Javier is a shrewd analyst of the gaming space. For the last 9 months, if you asked my honest feelings on the matter, I would have agreed with Javier’s take in its entirety.
It may be the Icelandic volcanoes messing with my brain, but I’ve now once again managed to convince myself that there is indeed a bright future for web3 gaming. But first, as the great Yoda once counselled: “You must unlearn what you have learned.”
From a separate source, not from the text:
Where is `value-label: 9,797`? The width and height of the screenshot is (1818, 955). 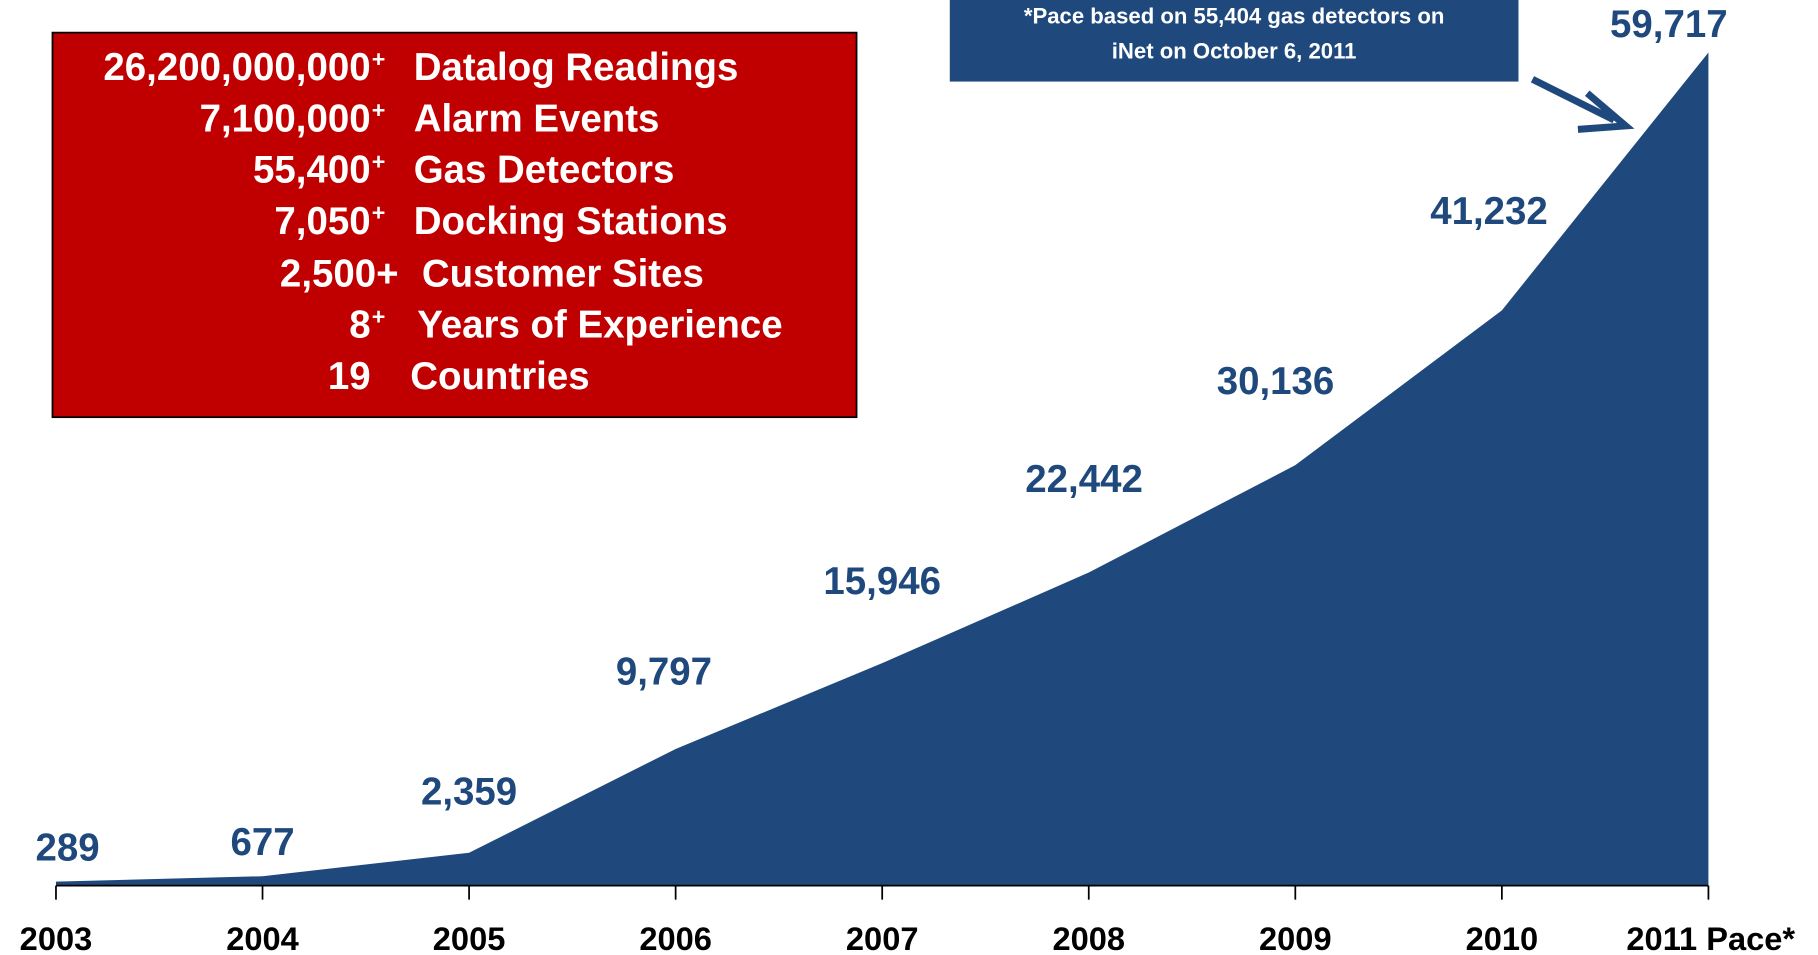
value-label: 9,797 is located at coordinates (664, 672).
Richard, very well articulated.
I really liked some of the ideas —GDP vs GMV, the one time seigniorage event (akin to IPO). The main thing is maintaining a community’s consistent trust in the team/entity to deliver a solid open economy without letting them succumb to insider behavior.
Some thoughts…
VAT-driven monetization requires a lot of faith. Devs are incentivized to push variety and velocity of goods, and develop a wide economy, but it’s not obvious you’re able to plan out a UA campaign, for example. (less risk for investment underwriting, for one)
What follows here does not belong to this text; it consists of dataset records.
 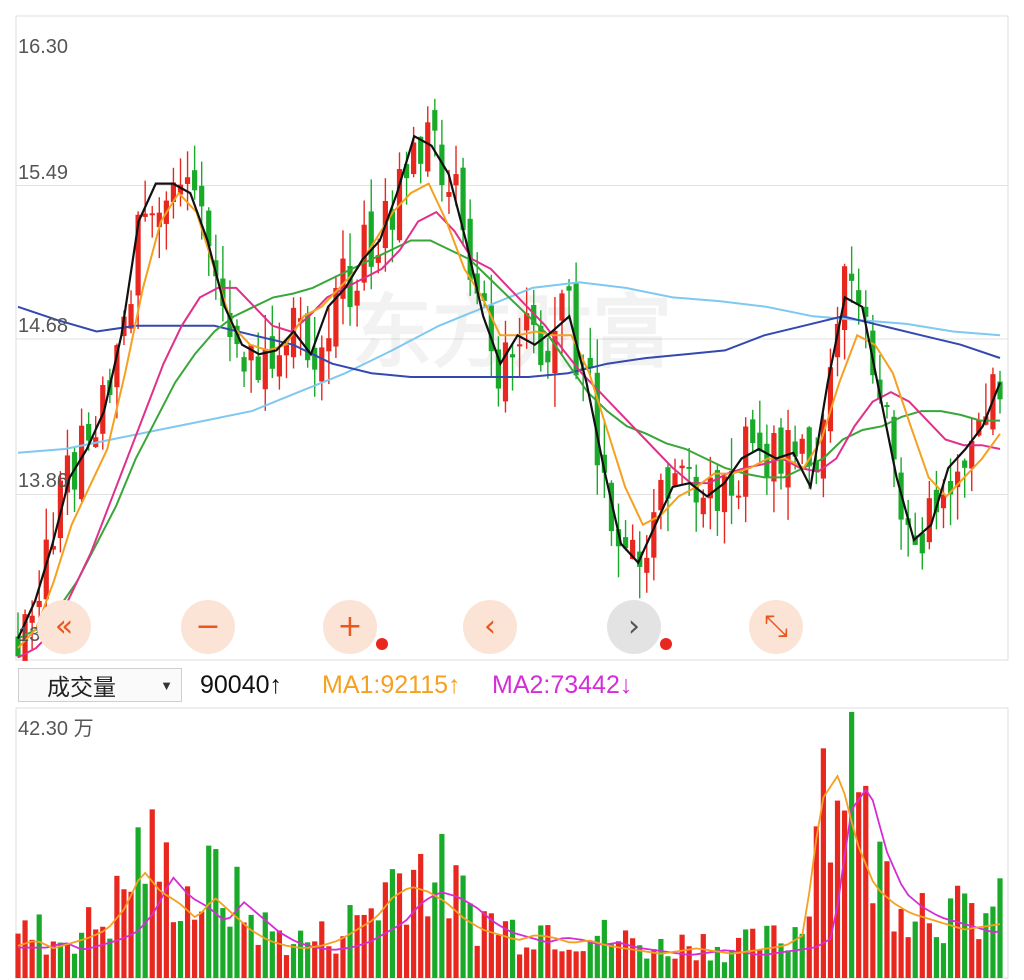 I want to click on double-left-icon: «, so click(x=64, y=627).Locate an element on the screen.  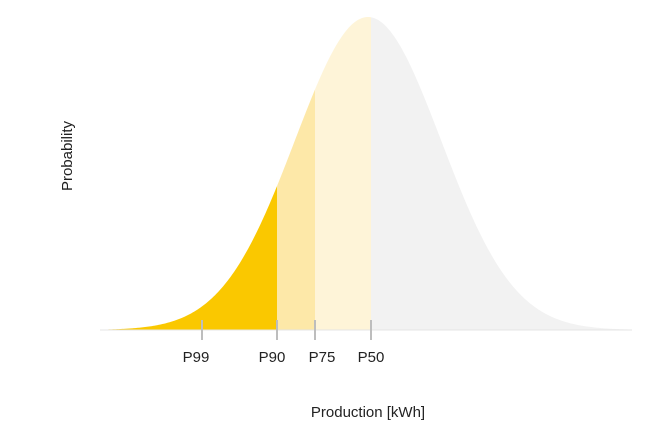
marker-label: P50 is located at coordinates (372, 358).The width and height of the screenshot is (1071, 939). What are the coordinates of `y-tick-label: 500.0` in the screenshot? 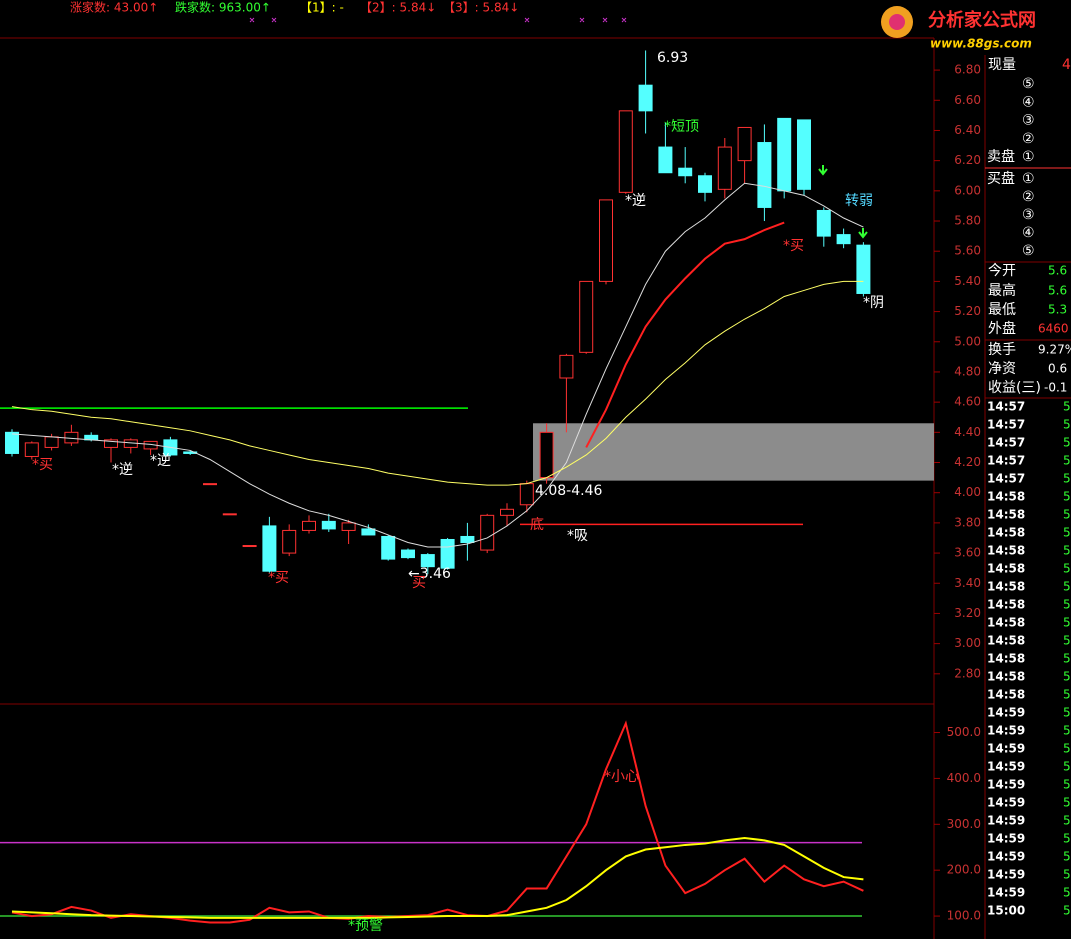 It's located at (964, 732). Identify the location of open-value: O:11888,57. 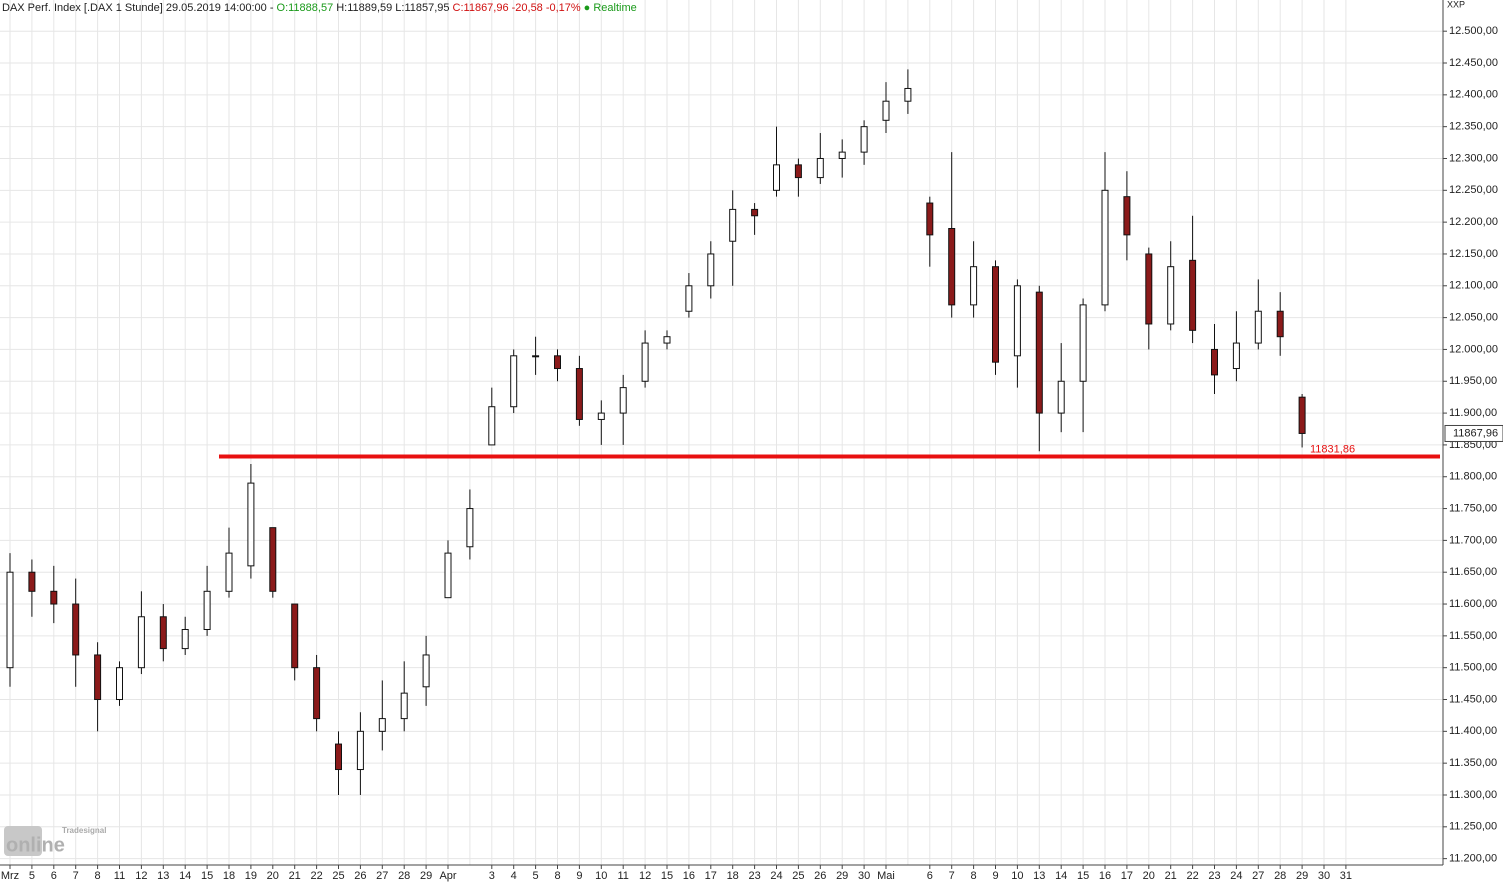
(305, 8).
The main challenge is that your monetization is contingent on creating valuable, deep and rich worlds, (which is a function of time but also luck), rather than tuning and optimizing for funnels and retention. Secondarily, you might find that the market size is small, much too late, as you build your game and its community. So we’re back to hit-driven Movies…
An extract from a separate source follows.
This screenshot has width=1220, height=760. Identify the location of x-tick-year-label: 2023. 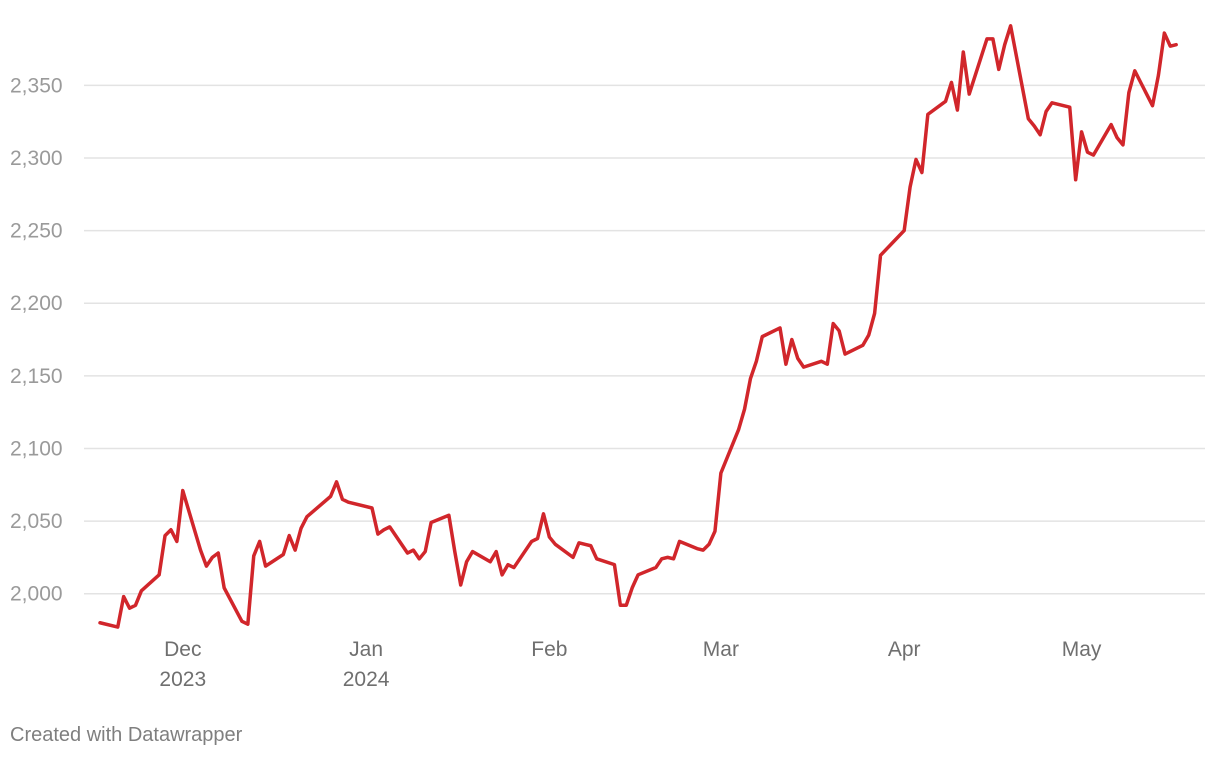
(182, 680).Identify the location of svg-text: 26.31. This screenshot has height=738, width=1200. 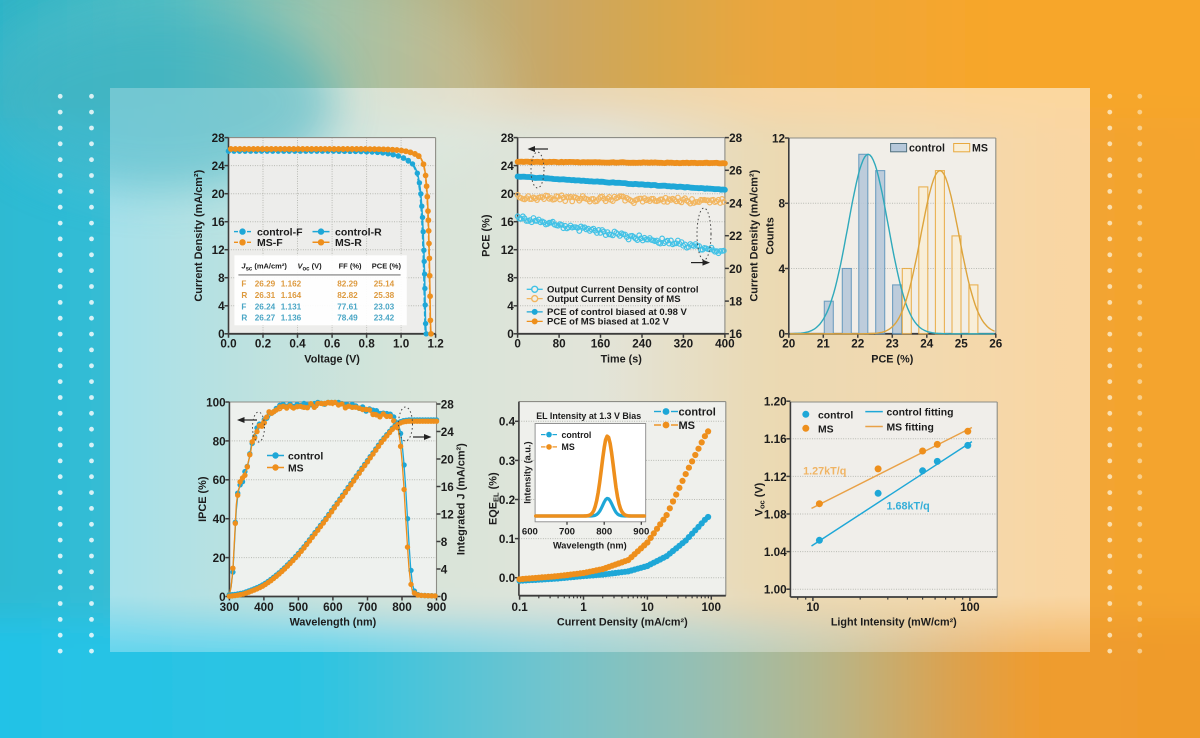
(266, 296).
One challenge is the working capital requirements for a company to build open economy games. Not only to build but to market. F2P/P2W scaled more easily. Even $20 1M presales / sales is non trivial to achieve without some significant marketing / buildup. This is why the token sale / presale meta was promising, but it broke because well, GMV.
Second challenge for taking and estimating corporation profits is VAT evasion (lol) and alignment (I hold all these tokens. When do I sell them? Will the supply overhang scare people? Can I print more? Why/why not? etc).
Always a pleasure to read your writing!
Many thanks for this article. Have you looked into the game Rust (https://rust.facepunch.com/)? This seems an extremely intense example of the violence/survival mechanism you mention. In the early days, they tried out several ways of releasing personalization skins (ended up doing it through steam, though if they did it today maybe they would consider making them nfts on a chain where transactions are cheap gas-wise). This would seem to be close to what you think can happen with web3 gaming? What do you think?